In the listing that follows, the lines starting at the one containing "The height and" and ending at the one containing "Click the empty text box under Aktoren LEDs" are to be returned exactly, both boundary lines included, and no others.

> **TASK INPUT**
--------------------

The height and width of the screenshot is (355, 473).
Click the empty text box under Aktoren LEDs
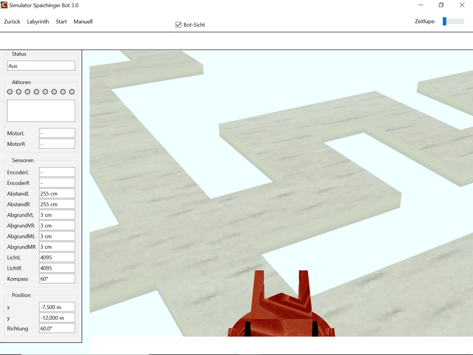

--------------------

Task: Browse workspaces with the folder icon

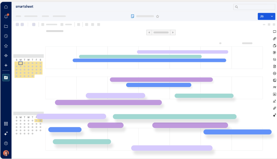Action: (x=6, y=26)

--------------------

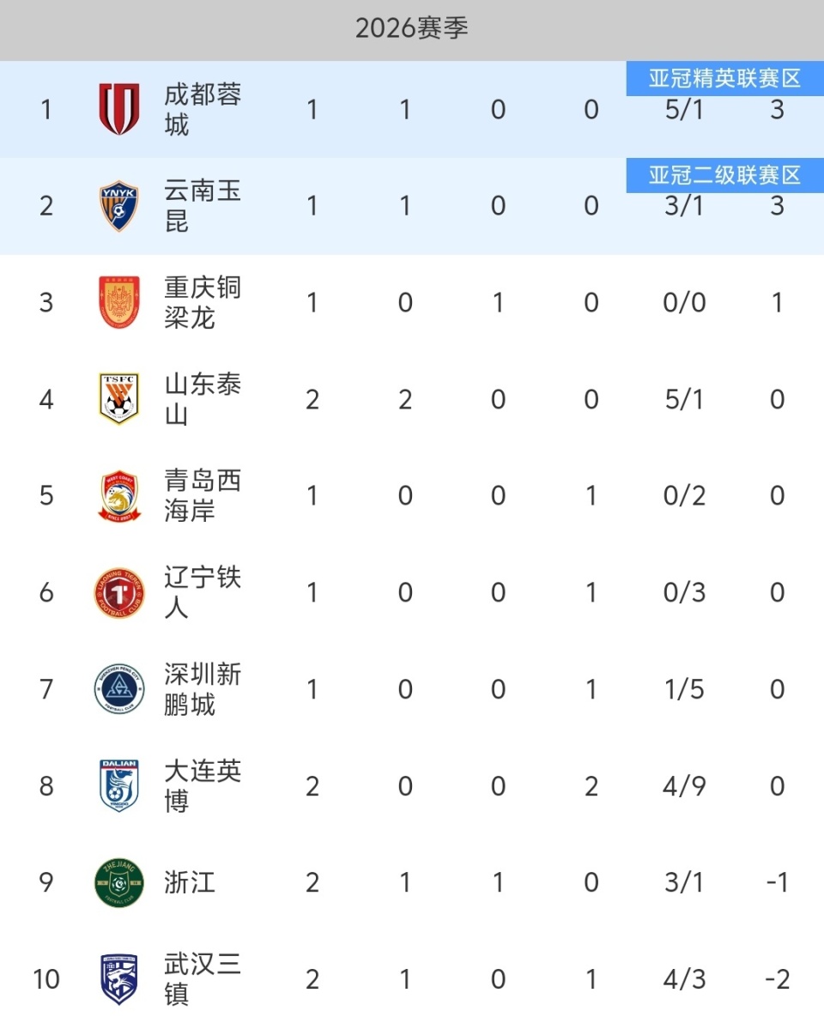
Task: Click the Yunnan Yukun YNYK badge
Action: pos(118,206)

--------------------

> **ANSWER TO THE PROBLEM**
The height and width of the screenshot is (355, 473).
Click the empty text box under Aktoren LEDs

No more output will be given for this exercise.